The weight of this picture of judgement is massive.

But the weight of Jesus’ love and grace towards us is even greater.

What a saviour!

The full fury of God’s wrath was poured on Him –so that those who trust in Him can go free!

Earlier we sang:

On that cross, as Jesus died,
The wrath of God     WAS    satisfied
For every sin on Him was laid
Here in the death of Christ I live.

These are remarkable words – We can sing them with confidence because of Jesus.

But what about those countless multitudes who do not know King Jesus as Saviour and Lord?

When you look at the world – at your neighbourhood – at the shop assistant – at your work colleagues – Do you ever think of the judgement that is waiting for them?

The gut wrenching judgement described in these chapters is awful – we should never get used to hearing about it.

It should affect us – drastically – even physically – we should feel the weight of it.

Earlier I asked you to think of someone you know and love who doesn’t know Jesus as King.

All of us will have a friend or family member who doesn’t know King Jesus.

Perhaps a brother or sister – a parent – grand parent – cousin – friend.          

Can you think of someone?            

As you think of them – what impact should this passage have on you?

It should impact us as it says – “Look at the destiny of those who don’t know the love and grace of King Jesus.”

Their destiny without Him is awful.

Will you out of genuine love and concern for them warn them while you still can?

Perhaps you will be the only person who ever loves that person enough to warn them.

Pray that they will trust in Jesus and the salvation He died to win before it is too late.

Some of you still may be sitting here thinking, “How can God pour out His wrath like this – I find it hard to believe in a God like that.”

I want you to know that God has written this word to us in LOVE.

He wants to warn the world before it is too late.

The warning has to be realistic.

If God sugar coated His just judgement that wouldn’t be loving at all.

No – God tells us exactly how severe His wrath towards sin is.

Sin must be punished.                    

But then hear this.

As just and awful as this judgement is – there is a way in which no person ever has to face it.

Because in love Jesus faced it.

The full wrath of God was poured on Him as He died on the cross – and the wrath of God was satisfied.

None of us have done anything to deserve this great mercy – but in Jesus God shows us grace and mercy.

It is not unjust for God to pour out his wrath on sinners – we all deserve to be punished for our sin.

What is far more amazing is that I get to go free – I know my heart – I deserve to face God’s wrath!     

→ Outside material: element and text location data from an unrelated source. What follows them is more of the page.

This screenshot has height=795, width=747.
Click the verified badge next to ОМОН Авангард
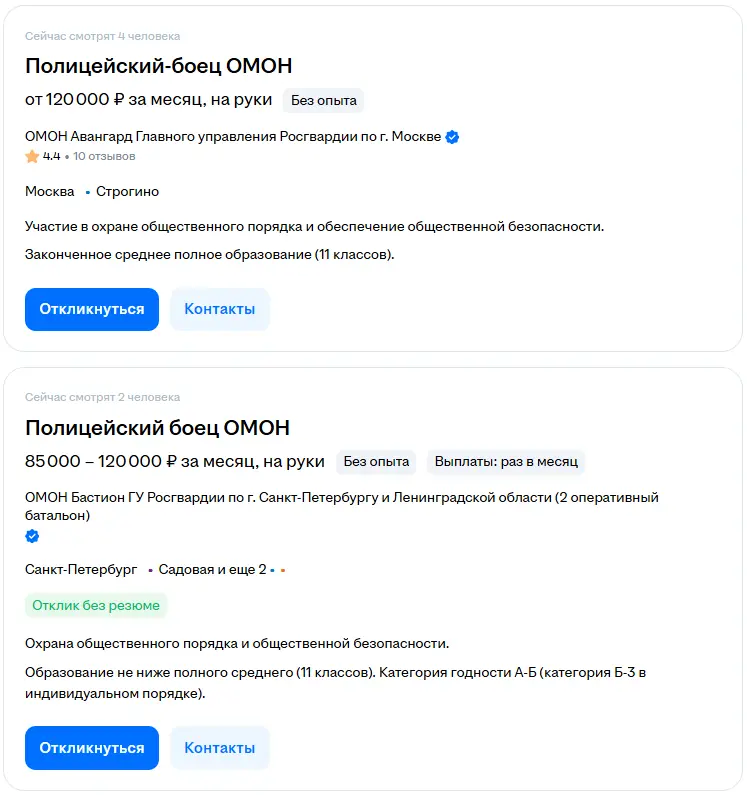pos(452,137)
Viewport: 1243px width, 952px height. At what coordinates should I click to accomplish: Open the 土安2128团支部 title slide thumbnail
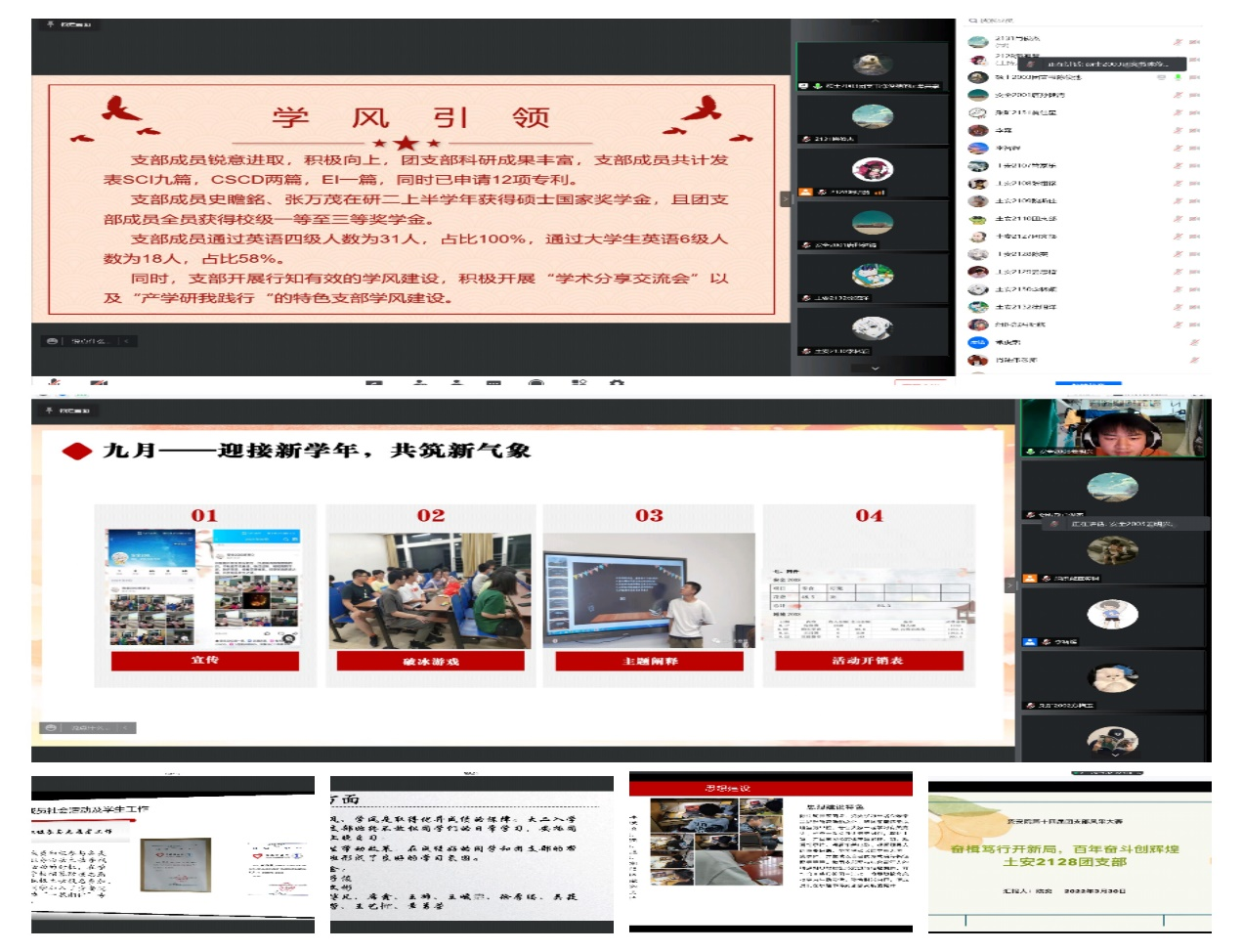pyautogui.click(x=1068, y=855)
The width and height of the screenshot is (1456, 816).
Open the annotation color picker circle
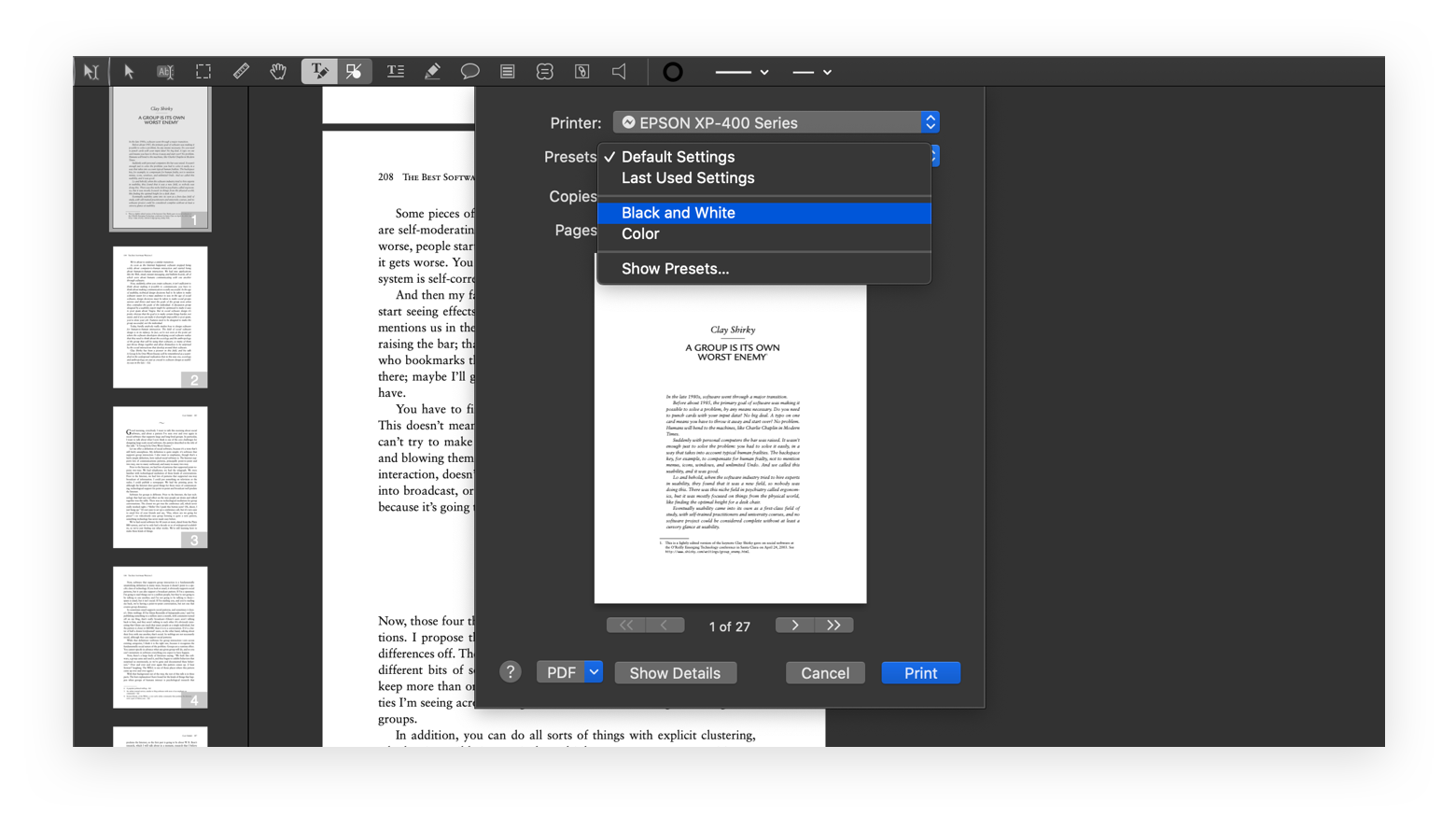(672, 71)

But in Jesus God’s wrath is satisfied!

This passage – as dark as it is – should cause us to love Jesus even more!

May we hold fast to the wonder of this truth.

Christ faced God’s wrath for us.

And may we – in love – hold out this truth to the world around us.

So that others might hear the warning before it is too late.

So that they too might trust in the grace of Jesus that satisfied the wrath of God – so that sinners like you and me can live.

Oh the wonder of the reality that Jesus took this punishment FOR US!